Le Bel
Plusieurs paysages, sous le même numéro. je les ai tous vus, mais je n’en ai regardé aucun, ou, si je les ai regardés, c’est comme l’homme du bal à qui une femme disait : m’a-t-il de ses gros yeux assez considérée ? — Madame, lui répondit-il, je vous regarde, mais je ne vous considère pas.
Dans l’un de ces paysages, ce sont des femmes qui lavent à la rivière ; sur le fond les arbres sont assez bien touchés, assez bien du moins par rapport au reste, car la misère générale d’une composition en relève quelquefois un coin, et lui donne un faux air d’excellence, cela est bon là, ailleurs ce serait mauvais. Monsieur Le Bel, en bonne foi, sont-ce là des eaux ? C’est un pré fané, ras et nouvellement fauché. Ces monticules sont faibles et léchés. Point de ciel. Au pied de ces vieux arbres, petits objets, fleurettes de parterre qui papillotent. Figures raides, mannequins de la foire st Ovide, pantins à mouvoir avec une ficelle.

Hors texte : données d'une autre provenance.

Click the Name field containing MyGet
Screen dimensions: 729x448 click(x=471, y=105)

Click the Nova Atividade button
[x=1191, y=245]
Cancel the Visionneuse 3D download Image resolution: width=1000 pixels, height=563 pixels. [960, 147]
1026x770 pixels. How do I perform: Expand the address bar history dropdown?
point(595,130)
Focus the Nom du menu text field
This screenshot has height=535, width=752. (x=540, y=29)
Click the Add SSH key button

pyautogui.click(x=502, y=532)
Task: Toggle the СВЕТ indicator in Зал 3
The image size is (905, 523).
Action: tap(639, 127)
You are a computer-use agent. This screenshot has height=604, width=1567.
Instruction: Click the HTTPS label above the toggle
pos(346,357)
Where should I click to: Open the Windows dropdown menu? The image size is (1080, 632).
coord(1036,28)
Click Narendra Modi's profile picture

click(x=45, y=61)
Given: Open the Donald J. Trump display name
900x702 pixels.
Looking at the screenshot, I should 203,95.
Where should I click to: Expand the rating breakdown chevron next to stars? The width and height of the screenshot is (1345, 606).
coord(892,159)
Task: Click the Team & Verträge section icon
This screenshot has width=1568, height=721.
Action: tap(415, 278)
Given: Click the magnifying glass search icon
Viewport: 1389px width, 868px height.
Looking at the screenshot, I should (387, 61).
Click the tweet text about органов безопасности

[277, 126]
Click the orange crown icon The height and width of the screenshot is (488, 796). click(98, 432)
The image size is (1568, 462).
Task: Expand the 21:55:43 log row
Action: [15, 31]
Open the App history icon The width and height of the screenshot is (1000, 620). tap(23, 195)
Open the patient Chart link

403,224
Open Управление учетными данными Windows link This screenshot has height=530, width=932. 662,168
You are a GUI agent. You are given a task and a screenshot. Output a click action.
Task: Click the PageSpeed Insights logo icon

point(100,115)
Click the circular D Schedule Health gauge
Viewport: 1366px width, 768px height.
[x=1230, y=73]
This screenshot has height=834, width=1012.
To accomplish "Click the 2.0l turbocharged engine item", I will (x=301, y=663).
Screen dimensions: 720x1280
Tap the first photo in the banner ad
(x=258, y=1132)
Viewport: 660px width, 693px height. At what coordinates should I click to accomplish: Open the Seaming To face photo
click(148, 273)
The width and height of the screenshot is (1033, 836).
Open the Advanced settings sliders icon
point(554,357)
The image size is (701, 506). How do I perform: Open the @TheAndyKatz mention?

Sur le devant un gueux assis sur un bout de roche. ô le vilain gueux ! Il a le scorbut ou les humeurs froides ; j’en appelle à Bouvart, mais vous me direz que Bouvart voit cette maladie partout.
L’autre est une belle plaque de cuivre rouge ; terrasses, arbres, ciels, montagnes, lointain, campagne, tout est cuivre, beau cuivre ; si cela s’était fait de hazard en coulant du fourneau dans le catin, ce serait un prodige.